"Sham, me bhoy," he said, "'tever you do, keep away from—hic—the curs-ed drink. It's Satan 'imself. Goo'-night," then, turning round, he toppled through the tent-door, which Sam, with his habitual good sense, was at great pains to refasten.

CHAPTER VII
Saskatoon—Martha Trailey

The non-arrival of a thousand-pound draft from England was firmly anchoring William Trailey in Saskatoon. He was a moderately well-to-do man. He had piled up a little wealth in the insurance line, when securing new business was ridiculously easy—in the 'eighties and 'nineties of last century. His lawyers at Leeds, where he used to reside, were slowly but surely converting into cash and costs for him, some workmen's cottages in which he had invested a part of his savings. And he was sufficiently acute to be afraid that, unless he left Saskatoon as quickly as possible, he would be compelled to cable instruction to his solicitors to dispose of another row of houses.

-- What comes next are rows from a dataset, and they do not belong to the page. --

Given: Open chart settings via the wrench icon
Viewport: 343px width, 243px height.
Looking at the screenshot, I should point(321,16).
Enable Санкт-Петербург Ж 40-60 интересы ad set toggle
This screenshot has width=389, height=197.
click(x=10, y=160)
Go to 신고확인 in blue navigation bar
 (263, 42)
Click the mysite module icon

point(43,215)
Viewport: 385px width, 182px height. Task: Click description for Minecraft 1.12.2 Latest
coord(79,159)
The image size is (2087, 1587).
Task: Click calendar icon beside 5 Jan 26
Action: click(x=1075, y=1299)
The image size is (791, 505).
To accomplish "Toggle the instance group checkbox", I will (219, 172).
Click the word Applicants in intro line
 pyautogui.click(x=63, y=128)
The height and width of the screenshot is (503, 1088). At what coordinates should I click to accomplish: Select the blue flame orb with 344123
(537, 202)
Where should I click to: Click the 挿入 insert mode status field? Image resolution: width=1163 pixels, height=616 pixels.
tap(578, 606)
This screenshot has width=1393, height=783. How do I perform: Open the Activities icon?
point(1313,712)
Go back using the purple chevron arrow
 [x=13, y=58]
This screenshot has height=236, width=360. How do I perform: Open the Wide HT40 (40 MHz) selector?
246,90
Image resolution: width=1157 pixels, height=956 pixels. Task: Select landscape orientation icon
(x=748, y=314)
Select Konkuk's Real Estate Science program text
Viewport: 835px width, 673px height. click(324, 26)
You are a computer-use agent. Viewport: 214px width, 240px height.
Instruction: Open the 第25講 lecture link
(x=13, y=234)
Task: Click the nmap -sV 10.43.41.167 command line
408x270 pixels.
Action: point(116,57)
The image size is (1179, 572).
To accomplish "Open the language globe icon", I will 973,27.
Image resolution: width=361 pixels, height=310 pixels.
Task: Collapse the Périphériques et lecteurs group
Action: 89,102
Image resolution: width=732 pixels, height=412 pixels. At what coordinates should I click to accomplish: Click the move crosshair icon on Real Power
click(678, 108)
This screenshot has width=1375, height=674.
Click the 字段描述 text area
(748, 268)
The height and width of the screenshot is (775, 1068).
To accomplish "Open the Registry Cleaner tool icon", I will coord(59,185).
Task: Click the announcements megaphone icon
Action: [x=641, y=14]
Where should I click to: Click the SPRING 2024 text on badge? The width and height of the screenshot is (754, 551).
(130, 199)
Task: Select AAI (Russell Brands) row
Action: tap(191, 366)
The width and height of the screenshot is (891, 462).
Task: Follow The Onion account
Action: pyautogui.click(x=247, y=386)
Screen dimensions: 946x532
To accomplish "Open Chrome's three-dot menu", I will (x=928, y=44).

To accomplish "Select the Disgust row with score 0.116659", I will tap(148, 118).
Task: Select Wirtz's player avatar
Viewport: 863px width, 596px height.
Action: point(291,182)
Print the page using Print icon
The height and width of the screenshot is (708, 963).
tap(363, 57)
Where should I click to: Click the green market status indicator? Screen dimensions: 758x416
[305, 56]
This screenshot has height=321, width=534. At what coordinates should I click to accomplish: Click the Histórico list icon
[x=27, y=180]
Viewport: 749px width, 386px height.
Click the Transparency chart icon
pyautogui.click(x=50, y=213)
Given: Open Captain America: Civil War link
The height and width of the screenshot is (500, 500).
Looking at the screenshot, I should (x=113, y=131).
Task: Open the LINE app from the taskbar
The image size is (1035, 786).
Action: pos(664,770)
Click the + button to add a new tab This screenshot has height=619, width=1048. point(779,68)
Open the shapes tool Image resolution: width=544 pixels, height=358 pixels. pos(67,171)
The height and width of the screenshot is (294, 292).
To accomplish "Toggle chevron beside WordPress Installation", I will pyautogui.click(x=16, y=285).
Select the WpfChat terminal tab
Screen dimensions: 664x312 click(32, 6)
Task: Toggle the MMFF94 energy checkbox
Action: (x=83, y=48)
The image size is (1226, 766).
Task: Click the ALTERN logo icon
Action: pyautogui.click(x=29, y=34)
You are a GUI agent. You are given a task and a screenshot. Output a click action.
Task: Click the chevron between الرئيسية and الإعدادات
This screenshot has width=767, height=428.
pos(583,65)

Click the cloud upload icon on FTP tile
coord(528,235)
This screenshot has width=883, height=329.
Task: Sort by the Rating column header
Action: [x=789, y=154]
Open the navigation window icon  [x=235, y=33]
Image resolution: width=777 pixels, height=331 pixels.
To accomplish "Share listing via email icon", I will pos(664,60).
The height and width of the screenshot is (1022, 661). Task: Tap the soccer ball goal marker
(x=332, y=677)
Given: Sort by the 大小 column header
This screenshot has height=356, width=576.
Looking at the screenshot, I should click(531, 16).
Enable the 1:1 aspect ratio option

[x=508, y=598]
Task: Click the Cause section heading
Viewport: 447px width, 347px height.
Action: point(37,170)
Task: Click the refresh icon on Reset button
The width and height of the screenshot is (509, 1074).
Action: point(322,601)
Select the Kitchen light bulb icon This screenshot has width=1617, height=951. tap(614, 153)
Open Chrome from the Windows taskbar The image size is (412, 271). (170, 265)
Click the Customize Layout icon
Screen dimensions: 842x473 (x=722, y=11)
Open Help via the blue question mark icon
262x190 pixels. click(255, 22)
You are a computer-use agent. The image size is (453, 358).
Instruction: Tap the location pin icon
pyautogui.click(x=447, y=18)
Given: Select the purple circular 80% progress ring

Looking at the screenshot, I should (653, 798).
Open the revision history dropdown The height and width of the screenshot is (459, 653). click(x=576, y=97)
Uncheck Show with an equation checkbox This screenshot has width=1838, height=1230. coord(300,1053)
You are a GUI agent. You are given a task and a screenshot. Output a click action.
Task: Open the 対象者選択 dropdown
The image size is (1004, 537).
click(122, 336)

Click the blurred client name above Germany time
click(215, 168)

Because of their promise to wait for the Traileys, the departure of Sam and Bert was postponed for more than a week.

Meanwhile, like the snowdrifts surrounding it, the camp slowly began to melt away. In small convoys—never alone—the colonists started off on their two-hundred-mile journey away from civilization. Blissfully unconscious of what lay before them, they bravely set out to discover a new North-west Passage into Utopia.

In the romantic Crusades, beneath the banner of the Cross, the mediæval conquerors used generally to ride at the head of their followers—both in advancing and retreating. Barr did not. In this respect he was a modern. His theory seemed to be, that, if anything went wrong, and he was first over the top, he might never come back; on the other hand, if he stuck to his dug-out, and switchboard, and dispatch-box, he might save himself a lot of messy travelling. A fraction of Peter the Hermit's naked courage and stark self-denial would have made the Rev. Dr. Robbins a much more useful leader, too.

In any case, there was a huge amount of work for the Rev. Isaac M. Barr to do at Saskatoon. There was a nondescript crew of freighters to recruit and instruct, and there was a small mountain of stores and supplies to be bought, for although later on the colonists almost learned to do without food, they were inclined to treat themselves rather well at the start. Also baggage had to be found, returning colonists to be heartened, subordinates to be watched, and a multitude of minor details to be attended to besides.

The party was brimming with queer characters. These made things very interesting for themselves, and Barr, and everybody. Puritans and free-thinkers; university and remittance men; ignoramuses and intellectuals; socialists and men of vision; ex-soldiers and ex-stay-at-homes; men who believed every word in the Bible was inspired by God, and men who believed everything in The Daily Mail was the same; Methodists, Anglicans, Calvinists, Catholics, Unitarians, Agnostics, and men belonging to twenty other sects; niggards and spendthrifts; men with brothers who were officers in the Yeomanry, and men with not a single drop of blue blood in their veins at all; men with money and very little sense; men with sense and very little money; men with both and men with not much of either; all began to dribble westwards along the Battleford trail, their eyes turned wistfully towards the only, for them, ideal life—HOMESTEADING.

Four hundred wagons at the very least commenced the trip. A few speedy colonists, travelling light, reached their destination, hunted their land, scraped the top off a couple of acres, sowed them with wild oats—and wilder mustard—and were busy hacking some innocent trees down with which to build shacks, before some of the more helpless ones even thought of quitting Saskatoon.